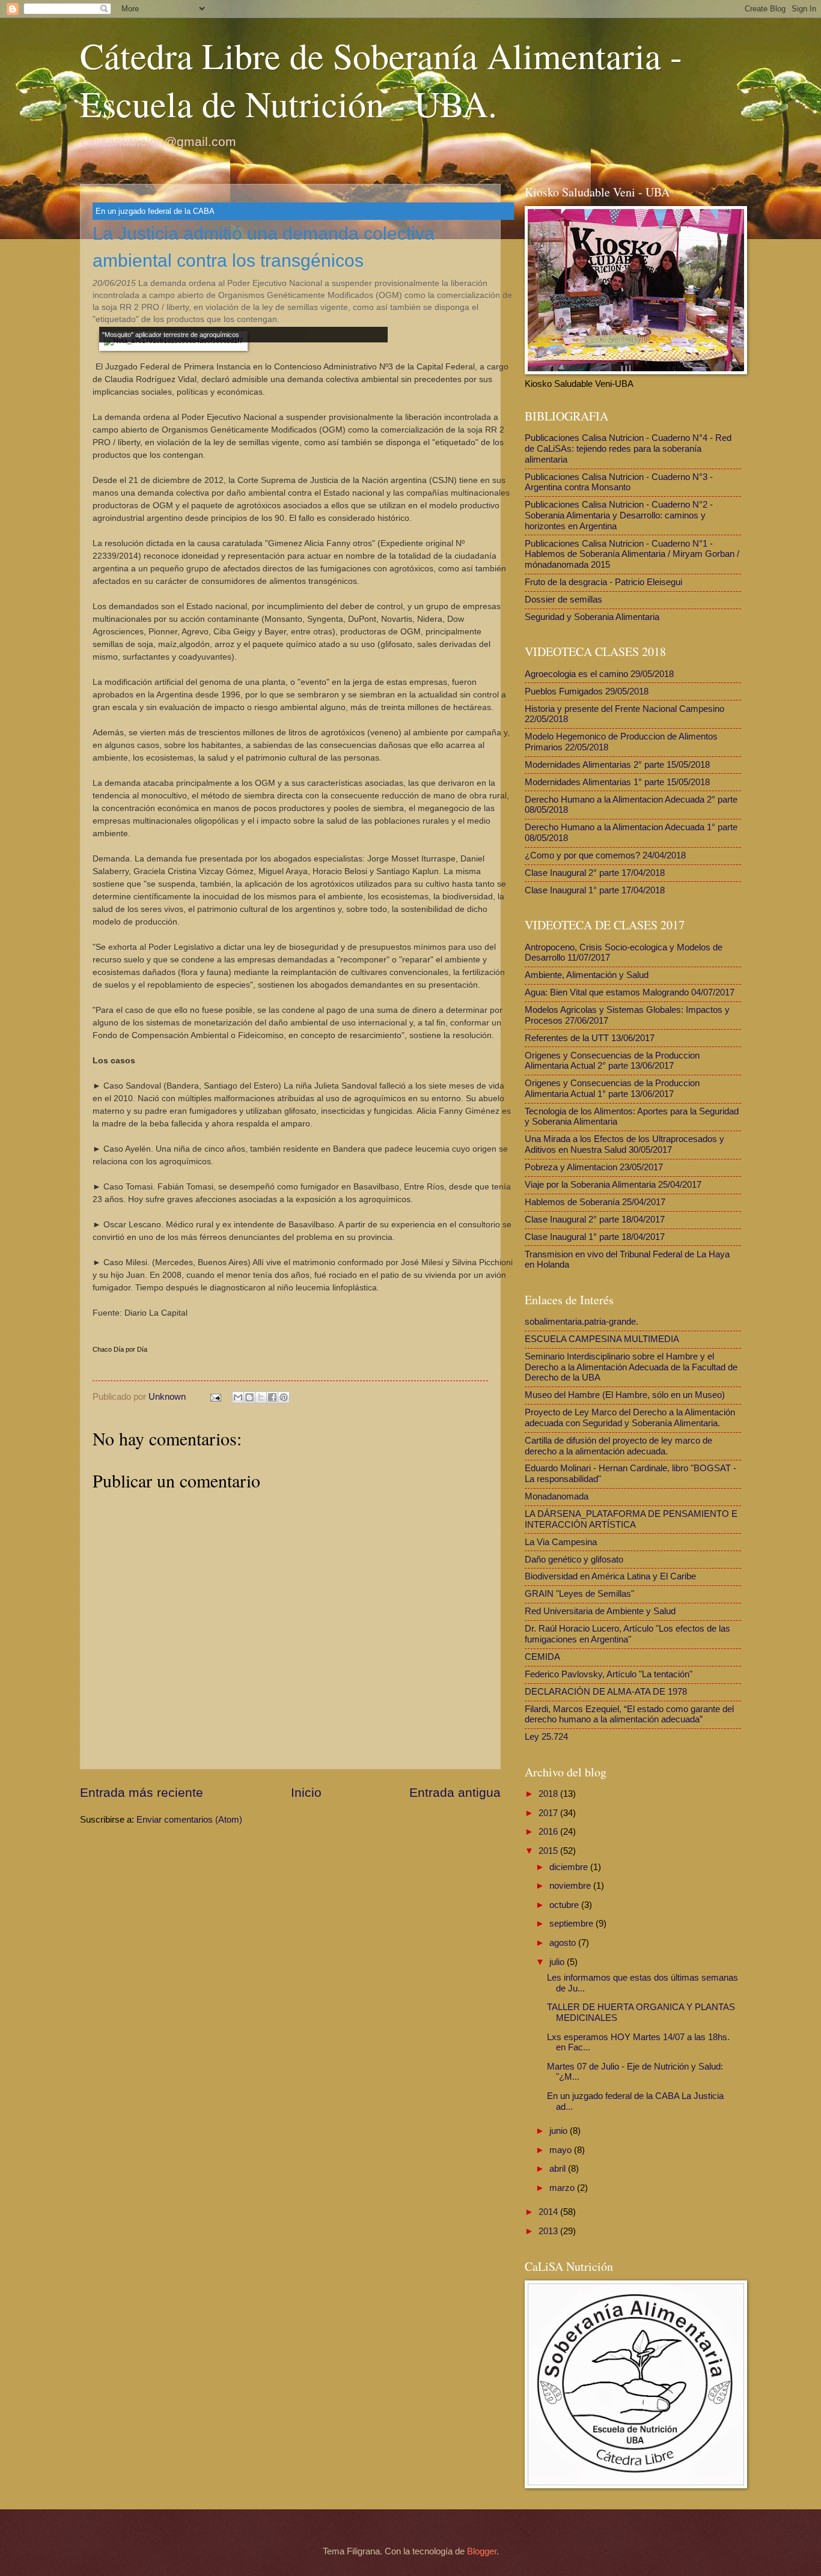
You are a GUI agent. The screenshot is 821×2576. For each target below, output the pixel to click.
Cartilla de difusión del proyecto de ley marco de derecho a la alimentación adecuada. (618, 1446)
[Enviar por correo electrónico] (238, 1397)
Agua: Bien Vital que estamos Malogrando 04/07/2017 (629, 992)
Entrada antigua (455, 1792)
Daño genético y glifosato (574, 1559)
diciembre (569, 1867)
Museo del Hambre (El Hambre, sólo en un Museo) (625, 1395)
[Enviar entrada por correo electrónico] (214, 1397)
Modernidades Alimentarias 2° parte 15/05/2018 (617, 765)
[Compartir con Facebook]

---

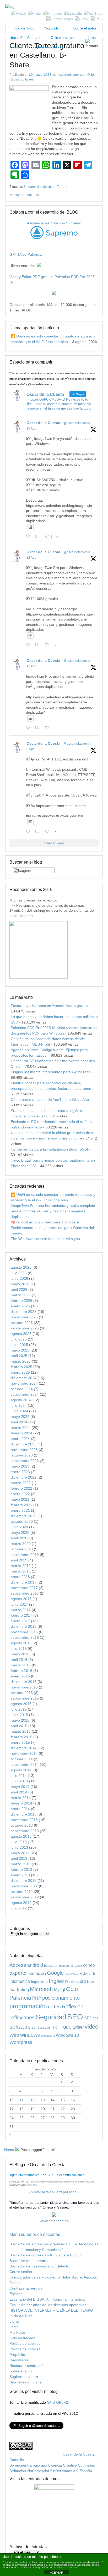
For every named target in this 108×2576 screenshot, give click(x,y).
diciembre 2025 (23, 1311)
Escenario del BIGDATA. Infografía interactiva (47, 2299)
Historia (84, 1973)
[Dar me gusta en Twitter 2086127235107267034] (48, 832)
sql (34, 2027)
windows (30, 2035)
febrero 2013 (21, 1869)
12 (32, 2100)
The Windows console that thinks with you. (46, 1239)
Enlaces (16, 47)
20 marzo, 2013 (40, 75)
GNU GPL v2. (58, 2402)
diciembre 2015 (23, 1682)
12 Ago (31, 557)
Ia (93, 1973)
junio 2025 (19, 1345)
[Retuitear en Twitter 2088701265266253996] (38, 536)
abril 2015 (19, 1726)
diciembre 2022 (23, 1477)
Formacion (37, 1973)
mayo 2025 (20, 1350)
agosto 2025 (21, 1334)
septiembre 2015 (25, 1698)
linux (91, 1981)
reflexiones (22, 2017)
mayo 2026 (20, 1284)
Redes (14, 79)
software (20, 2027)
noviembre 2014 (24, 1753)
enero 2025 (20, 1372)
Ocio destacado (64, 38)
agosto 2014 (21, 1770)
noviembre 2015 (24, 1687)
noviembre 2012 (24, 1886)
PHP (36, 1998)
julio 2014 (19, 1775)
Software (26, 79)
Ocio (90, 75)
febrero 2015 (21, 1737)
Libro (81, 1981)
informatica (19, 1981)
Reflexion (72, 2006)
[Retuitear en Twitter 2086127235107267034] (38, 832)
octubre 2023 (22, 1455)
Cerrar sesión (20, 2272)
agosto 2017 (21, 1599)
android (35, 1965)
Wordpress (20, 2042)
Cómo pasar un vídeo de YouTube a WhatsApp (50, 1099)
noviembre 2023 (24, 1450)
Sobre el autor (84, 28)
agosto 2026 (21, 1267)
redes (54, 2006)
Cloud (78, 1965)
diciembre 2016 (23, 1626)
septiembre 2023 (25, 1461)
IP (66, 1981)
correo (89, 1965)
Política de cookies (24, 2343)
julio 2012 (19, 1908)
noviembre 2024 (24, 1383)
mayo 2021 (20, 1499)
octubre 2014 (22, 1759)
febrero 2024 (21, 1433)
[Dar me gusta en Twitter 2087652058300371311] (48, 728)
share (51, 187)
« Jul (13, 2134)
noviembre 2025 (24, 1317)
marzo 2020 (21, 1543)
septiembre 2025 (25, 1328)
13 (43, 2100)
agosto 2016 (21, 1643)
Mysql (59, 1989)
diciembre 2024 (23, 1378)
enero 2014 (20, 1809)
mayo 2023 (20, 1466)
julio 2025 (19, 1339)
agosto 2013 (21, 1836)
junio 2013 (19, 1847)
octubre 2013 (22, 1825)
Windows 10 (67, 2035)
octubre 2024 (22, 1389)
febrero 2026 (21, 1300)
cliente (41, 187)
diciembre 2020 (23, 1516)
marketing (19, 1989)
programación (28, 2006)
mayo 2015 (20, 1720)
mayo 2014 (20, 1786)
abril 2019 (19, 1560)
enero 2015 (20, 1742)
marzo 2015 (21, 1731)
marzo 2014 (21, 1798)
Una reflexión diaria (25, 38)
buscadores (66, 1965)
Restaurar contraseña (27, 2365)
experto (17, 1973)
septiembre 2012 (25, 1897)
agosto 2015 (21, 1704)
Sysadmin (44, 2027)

---

Brief – When you reach the line in the material above that holds "junio 2013 (19, 1847)", begin reproducing lines exactly, and stop after the line that holds "Sysadmin (44, 2027)".

Answer section –
junio 2013 (19, 1847)
octubre 2013 (22, 1825)
Windows 10 (67, 2035)
octubre 2024 (22, 1389)
febrero 2026 (21, 1300)
cliente (41, 187)
diciembre 2020 (23, 1516)
marketing (19, 1989)
programación (28, 2006)
mayo 2015 (20, 1720)
mayo 2014 (20, 1786)
abril 2019 (19, 1560)
enero 2015 (20, 1742)
marzo 2015 (21, 1731)
marzo 2014 (21, 1798)
Una reflexión diaria (25, 38)
buscadores (66, 1965)
Restaurar contraseña (27, 2365)
experto (17, 1973)
septiembre 2012 (25, 1897)
agosto 2015 (21, 1704)
Sysadmin (44, 2027)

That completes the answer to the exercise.